Texto de origem »

------------------------------------

Dos grandes artistas da MPB, um selo de qualidade, o único que entendi, de pronto, que precisava “aprender” a ouvir foi Milton Nascimento. Não é que houvesse uma rejeição, nada disso, mas porque estava ali, e eu sabia, o que de mais diferente eu tinha ouvido até então.

Menos por causa das belas letras que o acompanhavam e o acompanham, mais porque a sua voz de logo me pareceu parte de um naipe de metais preciosos, às vezes perfeitamente integrada aos demais instrumentos, outras tantas no comando absoluto da canção, tomando-lhe a dianteira. Degustando as notas que lhe brotavam da garganta, mergulhando no seu mar de Minas, cheguei o mais longe que pude, ainda que saiba que não foi o suficiente para entendê-lo e captá-lo de todo.

Não demorou muito, e o estranhamento tornou-se encantamento. E desde então vivemos assim, eu e Milton: ele cantando e eu ouvindo-o de olhos fechados, como convém na apreciação de uma arte que a gente só entende por dentro, muito além dos nossos sentidos primários.

------------------------------------

Dados fornecidos »
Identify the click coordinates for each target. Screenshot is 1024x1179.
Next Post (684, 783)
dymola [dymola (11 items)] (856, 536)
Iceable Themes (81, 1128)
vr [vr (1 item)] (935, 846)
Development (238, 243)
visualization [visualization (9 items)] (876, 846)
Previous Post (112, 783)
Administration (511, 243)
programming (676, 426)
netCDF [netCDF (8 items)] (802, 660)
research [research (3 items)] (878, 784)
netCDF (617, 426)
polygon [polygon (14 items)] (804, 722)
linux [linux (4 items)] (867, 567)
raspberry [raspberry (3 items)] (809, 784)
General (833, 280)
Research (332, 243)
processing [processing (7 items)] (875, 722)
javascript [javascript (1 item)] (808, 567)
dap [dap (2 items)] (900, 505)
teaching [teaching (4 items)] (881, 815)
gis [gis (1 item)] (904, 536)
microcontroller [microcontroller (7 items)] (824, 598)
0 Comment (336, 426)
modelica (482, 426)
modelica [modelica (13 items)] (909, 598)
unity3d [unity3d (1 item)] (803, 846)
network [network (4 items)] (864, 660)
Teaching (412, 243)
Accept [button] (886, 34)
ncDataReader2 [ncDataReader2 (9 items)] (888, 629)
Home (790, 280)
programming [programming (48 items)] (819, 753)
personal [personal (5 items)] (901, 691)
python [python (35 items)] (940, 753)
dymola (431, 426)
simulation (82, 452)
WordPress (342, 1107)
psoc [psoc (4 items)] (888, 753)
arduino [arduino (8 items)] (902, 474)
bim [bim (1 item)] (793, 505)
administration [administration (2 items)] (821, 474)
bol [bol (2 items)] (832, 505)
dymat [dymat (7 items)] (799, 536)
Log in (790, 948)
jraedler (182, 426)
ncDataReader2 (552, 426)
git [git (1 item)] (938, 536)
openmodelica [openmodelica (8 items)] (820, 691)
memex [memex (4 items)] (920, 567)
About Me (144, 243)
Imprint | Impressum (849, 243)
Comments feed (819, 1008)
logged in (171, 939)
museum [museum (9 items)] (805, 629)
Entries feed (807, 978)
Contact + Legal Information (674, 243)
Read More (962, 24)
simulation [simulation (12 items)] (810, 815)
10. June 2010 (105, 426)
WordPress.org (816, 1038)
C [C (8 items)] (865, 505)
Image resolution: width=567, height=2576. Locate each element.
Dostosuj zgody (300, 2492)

------------------------------------

O que fazer »
[1] No texto sobre Milton Nascimento, a que é comparada a voz do cantor?
[2] Escreva uma continuação do texto sobre Milton Nascimento, começando logo após a última frase.
As linhas não são necessárias para estas tarefas.

Respostas »
[1] A parte de um naipe de metais preciosos.

[2]
Com Milton é assim: seguir uma viagem, sabe-se lá para que lugar, quem sabe para as montanhas, que dirá das cavernas que se escondem na terra de Rosa, ou ainda atravessando o oceano que há de nos (re)unir a um povo que nos deu riqueza e nos legou uma dor atávica, de quem deixa o seu chão involuntariamente, sem que de lá quisesse ir em busca de outro destino.

O mineiro – que nasceu carioca – tem dessas coisas. Por exemplo: ouvir “Minas”, as crianças abrindo as portas para uma melodia nascida de um lugar tão profundo que só é possível acessar se estivermos dispostos a buscar o que se abriga de tão belo, triste e indecifrável na alma dos homens quando em estado de transe, é uma experiência única.

Lembro-me de um desafio com alguns amigos cantantes amadores, como eu, no apartamento em que eu morava, no Jardim das Acácias - que a Braskem tratou de afundar –, em 1980. Era uma brincadeira: quem alcançaria aquele agudo improvável na canção “Caicó”? Pura gaiatice, porque já sabíamos que das nossas vozes comuns, ainda que afinadas, só sairiam gritos esgoelados, enquanto Milton se transmutava no Uirapuru, de canto único e misterioso (reza a lenda que este pássaro só canta uma vez no ano, no meio da floresta. Eu sei: é lenda, mas há que eternizá-la entre as mais poéticas e belas fantasias brasileiras).

Foi esse agudo que Chico Buarque e Edu Lobo foram buscar para a definitiva “Beatriz” (“e se ela mora no arranha-céu...”). Depois dele, vieram outras interpretações da canção, belas até, mas nenhuma tão bela.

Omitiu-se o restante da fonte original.